In CDH patients, inotropic support is often given to treat pulmonary hypertension. We did not find any significant difference in the duration of inotropic support between the two groups, suggesting the severity of pulmonary hypertension did not differ between FETO and non-FETO infants. In one study [10], the prenatal LHR predicted pulmonary hypertension at 1 month, but not in the longer term, and the authors suggested their results indicated remodelling of the pulmonary vasculature over time. None of the infants included in that study had undergone FETO, and our results demonstrate in such patients and in those who had not undergone FETO, it is the LHR at referral prior to delivery which differs significantly according to death or survival.

We assessed a large range of perinatal factors with regard to their ability to predict survival. Several factors gave good discrimination (Table 3). The factors that had most discrimination were the best oxygenation index and highest carbon dioxide level in the first 24 h, gestational age at birth, and the Apgar score at 5 min. The best predictor, however, was the best oxygenation index (OI) with an AUROC of 0.876. In a previous study [16], the best oxygenation index in the first 24 h was shown to be a better predictor of survival than birth weight or gestational age in FETO and non-FETO infants.

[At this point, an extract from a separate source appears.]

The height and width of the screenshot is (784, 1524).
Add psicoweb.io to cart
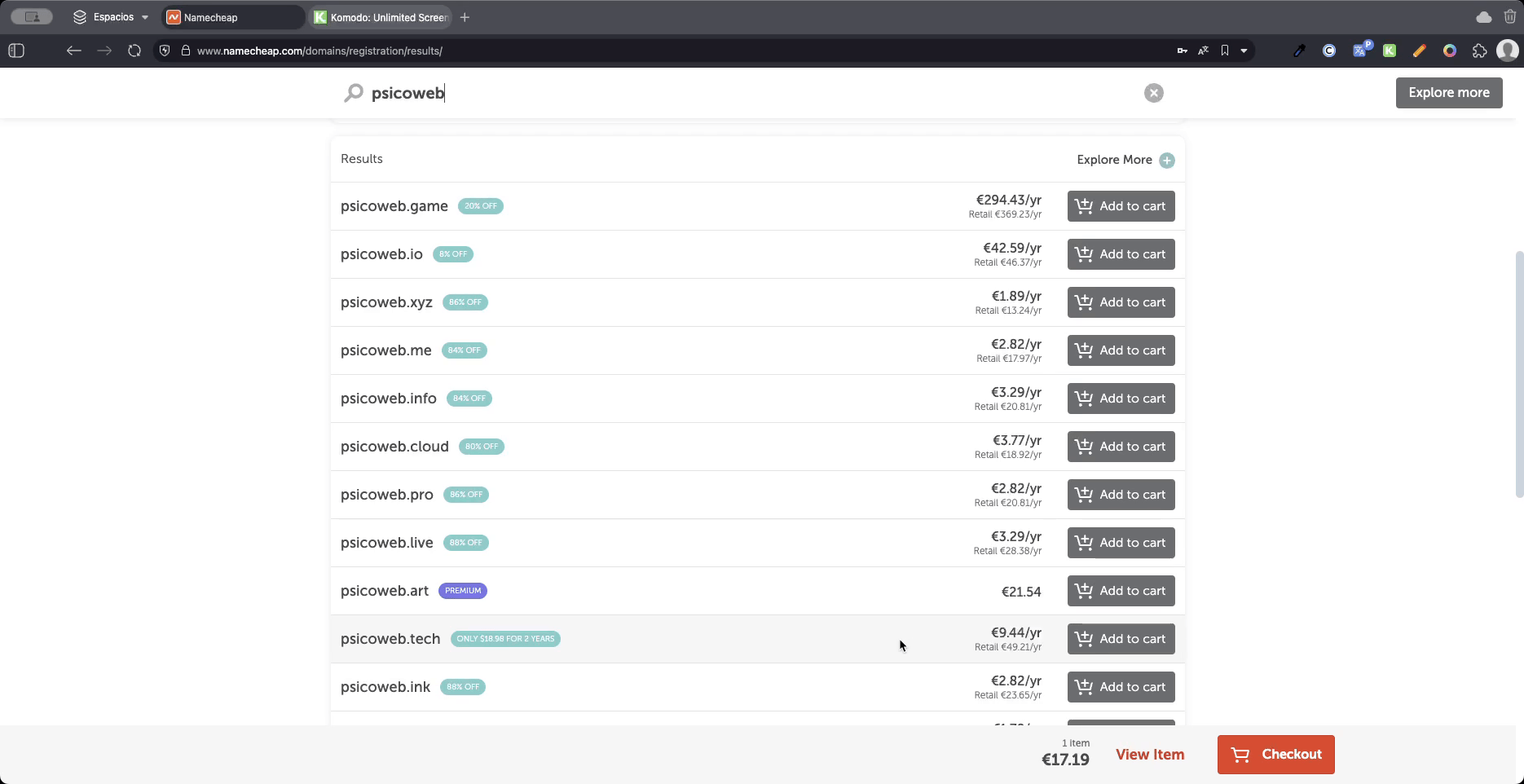point(1121,254)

This study has strengths and some limitations. We report a consecutive series of CDH infants, other than six infants who were entered into the TOTAL trial. The infants underwent management in a single centre with a standardised protocol. The number of infants delivered in the study period indicates KCH is a “high volume” centre. The data were collected retrospectively, and certain information was missing, for example, the mode of delivery and birth weight of the infants who did not survive to the neonatal unit, but as this only applied to five infants, we do not feel this impacted on our overall results. The study population reported received FETO on the basis of the LHR or the position of the liver; thus, we are not able to compare infants who had a low LHR and did undergo FETO with those that did. As shown in Table 1, all those who had a low LHR underwent FETO.

In conclusion, CDH infants who underwent FETO compared to those who did not had greater morbidity, but not mortality. This likely reflects that they were born significantly more prematurely and further emphasises the need to reduce premature delivery following FETO. In both FETO and non-FETO infants, the best OI in the first hours after birth gave the greatest discrimination with regard to survival.